I recently wrote about Agile Scrum – Part 1 The Daily Scrum, in an attempt to dispel some myths and hopefully give tips on how to better use the Agile Scrum framework. Here in part 2, I’m going to talk about the team. Who is included, and who isn’t. And why that’s important.
By definition, the Agile scrum team consists of the Product Owner, the Dev Team, and the Scrum Master.
Product Owner – firstly, notice that is singular. Not product owners, just product owner. One of the main reasons for this is that the product owner is responsible for the backlog. They are responsible for the content of the backlog and the priority of the backlog. They are responsible for bringing together (and winnowing out) stakeholder feedback.
Note, the stakeholders are NOT part of the team. They attend reviews and provide feedback THROUGH the product owner.
A single product owner eliminates the issue of “death by committee”. A single product owner eliminates issues where one stakeholder tells the developer to do it one way, and five minutes later another stakeholder tells the developer to do it another way.

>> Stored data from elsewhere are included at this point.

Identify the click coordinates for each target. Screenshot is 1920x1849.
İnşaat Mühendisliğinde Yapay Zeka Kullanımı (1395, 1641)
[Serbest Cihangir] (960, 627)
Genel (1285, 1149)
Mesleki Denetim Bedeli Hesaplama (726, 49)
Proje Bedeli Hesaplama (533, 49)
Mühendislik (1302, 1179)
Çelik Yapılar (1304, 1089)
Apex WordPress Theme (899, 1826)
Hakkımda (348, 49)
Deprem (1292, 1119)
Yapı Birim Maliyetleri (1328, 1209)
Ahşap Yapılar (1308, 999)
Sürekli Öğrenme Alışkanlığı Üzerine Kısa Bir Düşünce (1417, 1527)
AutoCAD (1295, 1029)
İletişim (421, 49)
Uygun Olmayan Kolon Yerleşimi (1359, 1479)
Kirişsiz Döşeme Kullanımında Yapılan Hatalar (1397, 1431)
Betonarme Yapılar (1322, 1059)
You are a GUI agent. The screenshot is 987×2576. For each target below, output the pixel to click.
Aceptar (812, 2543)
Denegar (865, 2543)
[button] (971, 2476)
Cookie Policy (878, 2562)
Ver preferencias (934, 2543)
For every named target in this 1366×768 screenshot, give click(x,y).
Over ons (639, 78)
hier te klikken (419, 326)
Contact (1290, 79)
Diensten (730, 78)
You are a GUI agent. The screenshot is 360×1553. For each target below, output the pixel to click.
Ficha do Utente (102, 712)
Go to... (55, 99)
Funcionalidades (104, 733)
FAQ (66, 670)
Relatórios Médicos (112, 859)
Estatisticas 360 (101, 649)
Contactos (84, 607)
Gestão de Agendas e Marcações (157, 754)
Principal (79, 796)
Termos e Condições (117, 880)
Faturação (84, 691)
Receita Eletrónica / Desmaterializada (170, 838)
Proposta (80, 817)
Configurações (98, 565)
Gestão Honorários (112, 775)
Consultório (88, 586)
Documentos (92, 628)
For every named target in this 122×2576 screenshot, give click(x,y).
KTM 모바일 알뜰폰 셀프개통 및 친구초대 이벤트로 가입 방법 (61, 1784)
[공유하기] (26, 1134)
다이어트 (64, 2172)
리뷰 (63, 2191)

Nightmare scenario: where all of the stakeholders are deemed to be product owners. This guarantees too many meetings, lasting way too long. Decisions will be made and unmade (and made again), wasting everyone’s time and prolonging the project.
The Dev Team – a bit of a misnomer here, in that the “dev” team is anyone who is doing the work of making the stories into reality. Sure, that can certainly include developers, but it can also include QA folks, designers, architects, etc.
Ideally, team members will be generalists. This helps when tasks aren’t getting completed within the sprint and can be shuffled to other members, as well as knowledge-sharing. It also helps to avoid bottlenecks.
The Scrum Master – as mentioned in Part 1, the scrum master’s job is to remove blocks. Dev team is stuck because of access? Scrum Master gets the team access. The Scrum Master also makes sure meetings are time-boxed and on topic, and just generally makes sure the Agile Scrum framework is being followed.
Team size – 3-9 members. Teams that are too large eliminate all the benefits of communication that Agile Scrum provides. Coordination of time, code, meetings, etc becomes too difficult with larger teams. Information is no longer as easy to disseminate and share. Teams that are too small can lack the necessary general skills to be flexible.
Nightmare scenario: 15 people attending a daily scrum that lasts over an hour.
Scrum teams work because they can self-organize. (Remember what I said in the last post, Agile Scrum should NOT be micro-management). Self-organized teams are efficient and motivated. Having too many members and members not executing their roles correctly can kill self-organization, and therefore kill efficiency and motivation. Don’t be an efficiency-killer!